** START OF Input **
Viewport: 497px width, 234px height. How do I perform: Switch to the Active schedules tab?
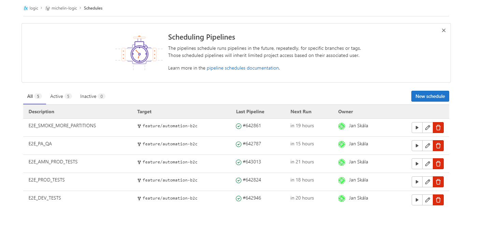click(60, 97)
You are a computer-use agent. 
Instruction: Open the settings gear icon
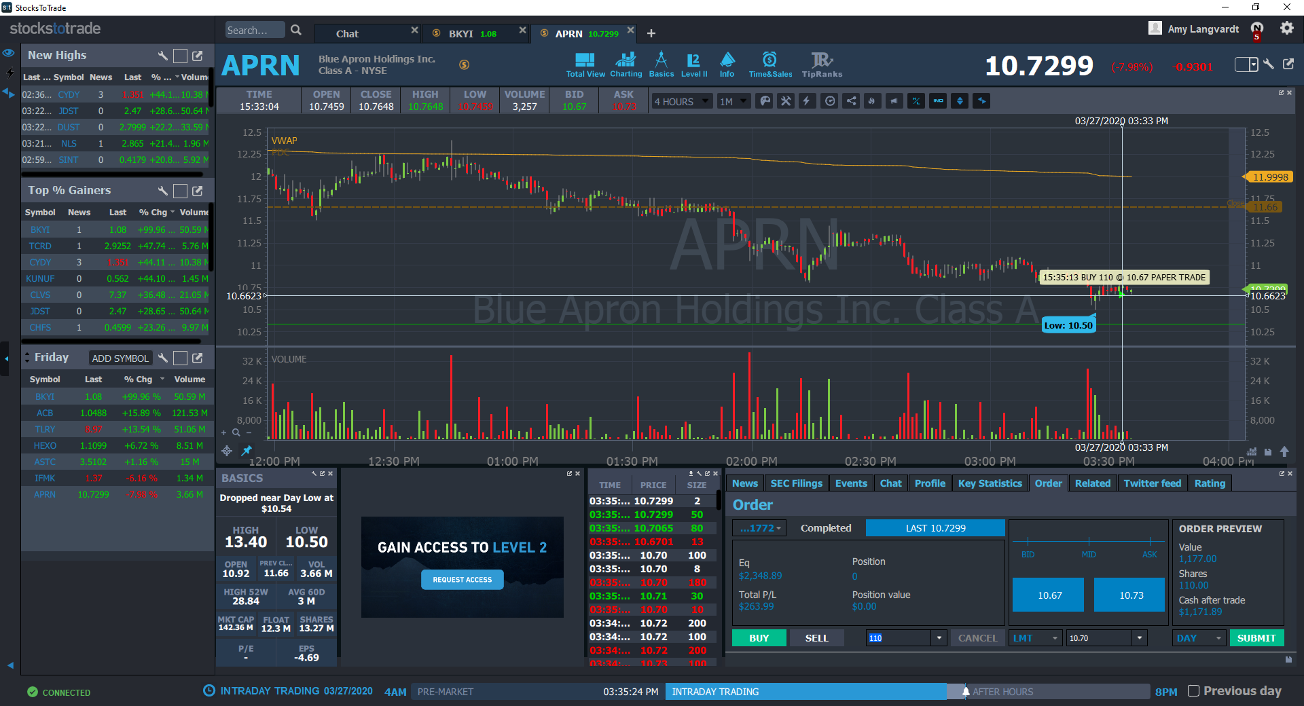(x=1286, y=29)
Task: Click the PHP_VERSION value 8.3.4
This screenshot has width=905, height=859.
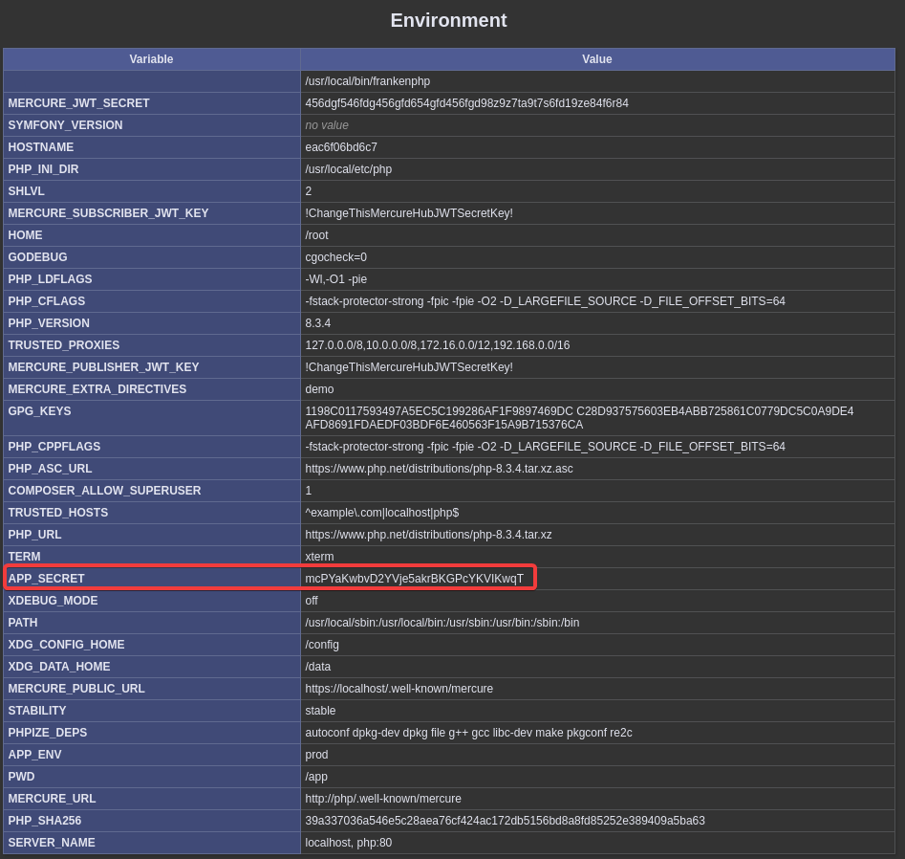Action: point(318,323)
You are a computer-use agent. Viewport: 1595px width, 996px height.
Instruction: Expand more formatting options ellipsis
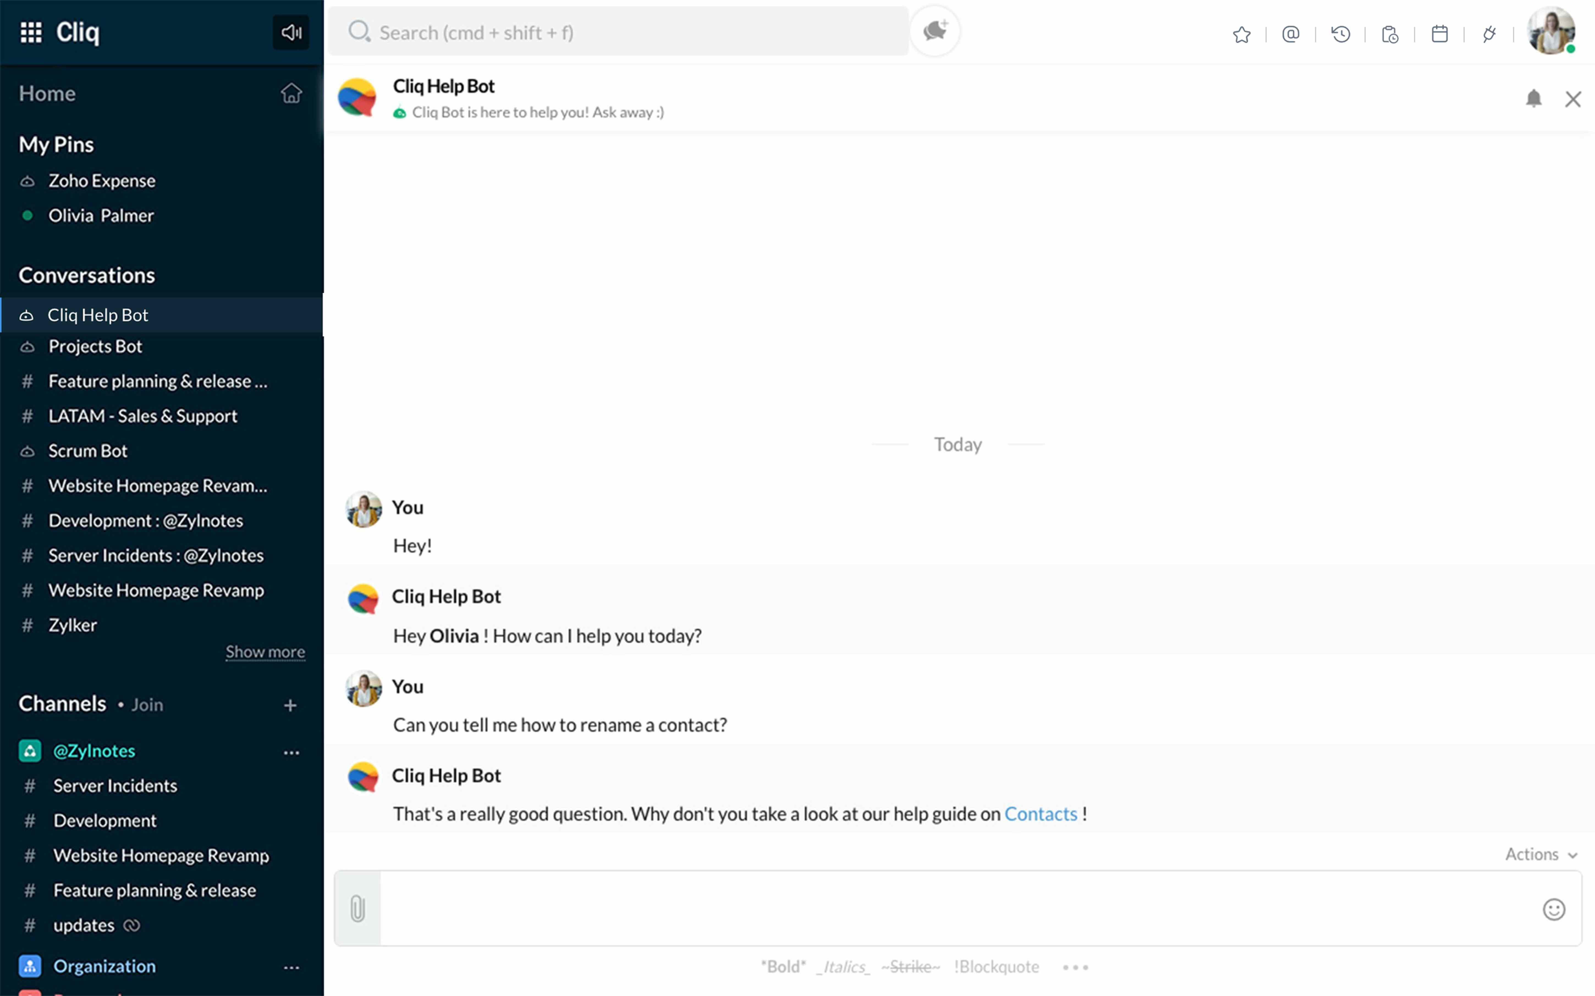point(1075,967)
** END OF Input **
What you have to do
Write out the whole listing again, requests included, multiplying every coordinate in the answers by 2.15 and rounding each result to a whole number, with halves rounded up. Leave the pictures out.

Solution to this task
Viewport: 497px width, 234px height. How do I perform: Switch to the Active schedules tab?
click(129, 209)
You are a computer-use agent. 
Instruction: Open the settings gear icon
(x=2765, y=62)
Task: Click the PHP_VERSION value 8.3.4
This screenshot has width=905, height=859.
Action: point(684,694)
You are a computer-use agent. Viewport: 1595px width, 996px height.
Instruction: Expand more formatting options ellipsis
point(2311,2079)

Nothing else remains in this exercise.